I have a systems design challenge that I would like to get some community feedback on.
Basic system structure:
[Client] ---HTTP-POST--> [REST Service] ---> [Queue] ---> [Processors]
- [Client] POSTs json to [REST Service] for processing.
- Based on request, [Rest Services] sends data to various queues to be picked up by various processors written in various languages and running in different processes.
- Work is parallelized in each processor but can still take up to 30 seconds to process. The time to process is a function of the complexity of the data and cannot be speed up.
- The result cannot be streamed back to the client as it is completed because there is a final post processing step that can only be completed once all the sub steps are completed.
Key challenge: Once the post processing is complete, the client either needs to:
- be sent the results after the client has been waiting
- be notified async that the job is completed and passed an id to request the final result
Design requirements
I don't want to block the [REST Service]. It needs to take the incoming request, route the data to the appropriate queues for processing in other processes, and then be immediately available for the next incoming request.
Normally I would have used actors and/or futures/promises so the [REST Service] is not blocked when waiting for background workers to complete. The challenge here is the workers doing the background work are running in separate processes/VMs and written in various technology stacks. In order to pass these messages between heterogeneous systems and to ensure integrity of the request lifetime, a durable queue is being used (not in memory message passing or RPC).

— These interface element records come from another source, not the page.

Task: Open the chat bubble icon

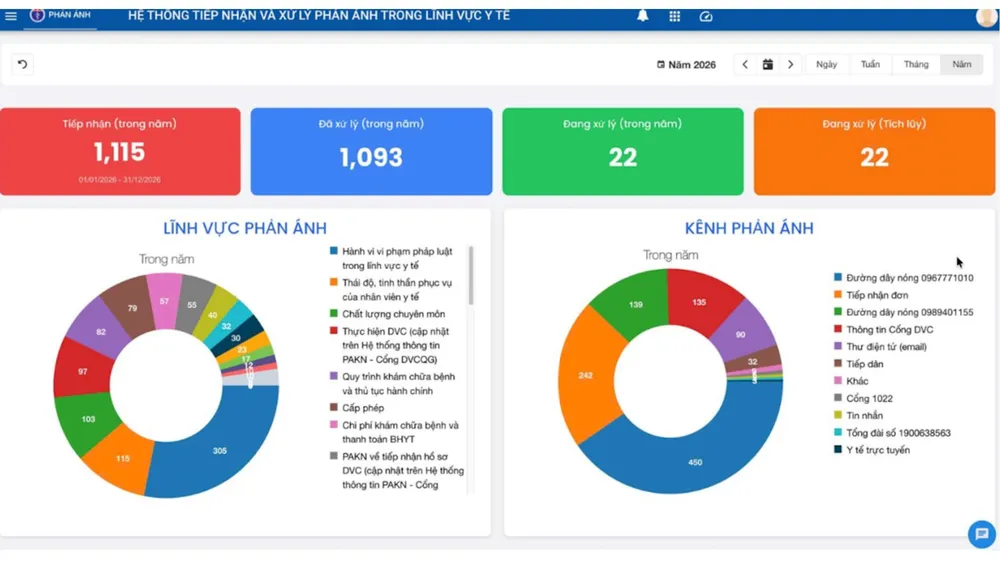Action: click(x=981, y=534)
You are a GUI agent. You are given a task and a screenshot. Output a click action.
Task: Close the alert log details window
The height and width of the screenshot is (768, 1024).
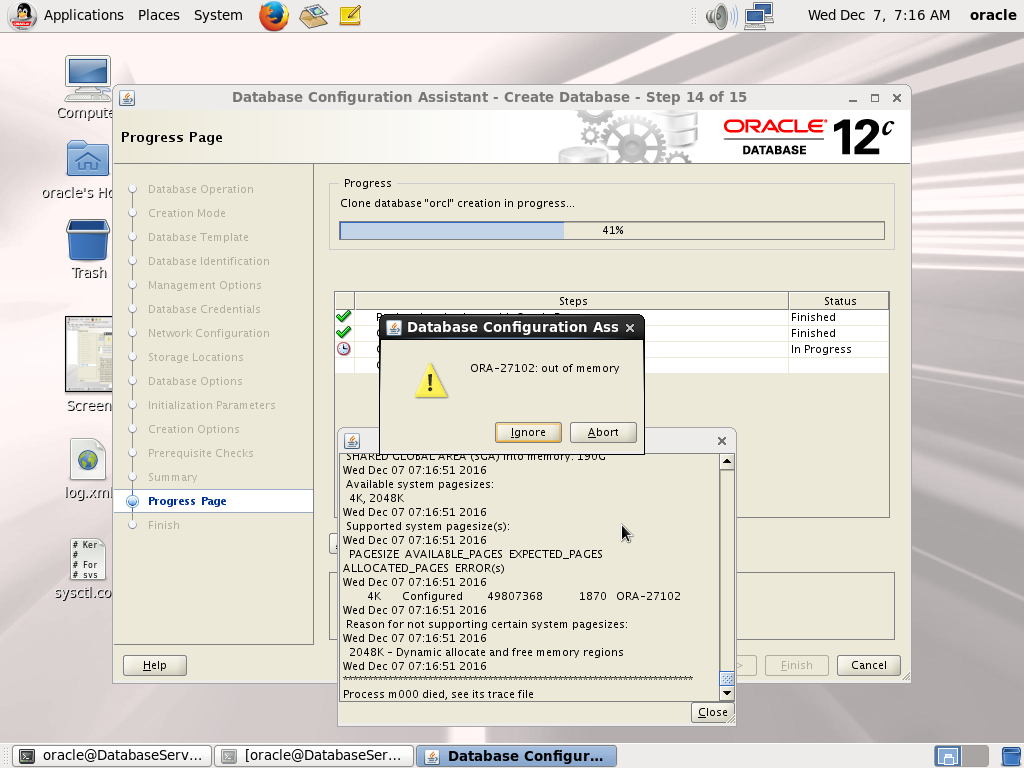(x=713, y=712)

Final point of consideration, in order to scale, there are a load balanced set of [REST Services] and [Processors] in respective pools. Therefore, since the messages from the [REST Service] to the [Processor] need to be sent asynchronously via a queue (and everything is running is separate processes), there is no way to correlate the work done in a background [Processor] back to its original calling [REST Service] instance in order to return the final processed data in a promise or actor message and finally pass the response back to the original client.
So, the question is, how to make this correlation? Once the all the background processing is completed, I need to get the result back to the client either via a long waited response or a notification (I do not want to use something like UrbanAirship as most of the clients are browsers or other services.
I hope this is clear, if not, please ask for clarification.
Edit: Possible solution - thoughts?
I think I pass a spray RequestContext to any actor which can then response back to the client (does not have to be the original actor that received HTTP request). If this is true, can I cache the RequestContext and then use it later to asynchronously send the response to the appropriate client using this cached RequestContext when the processing is completed?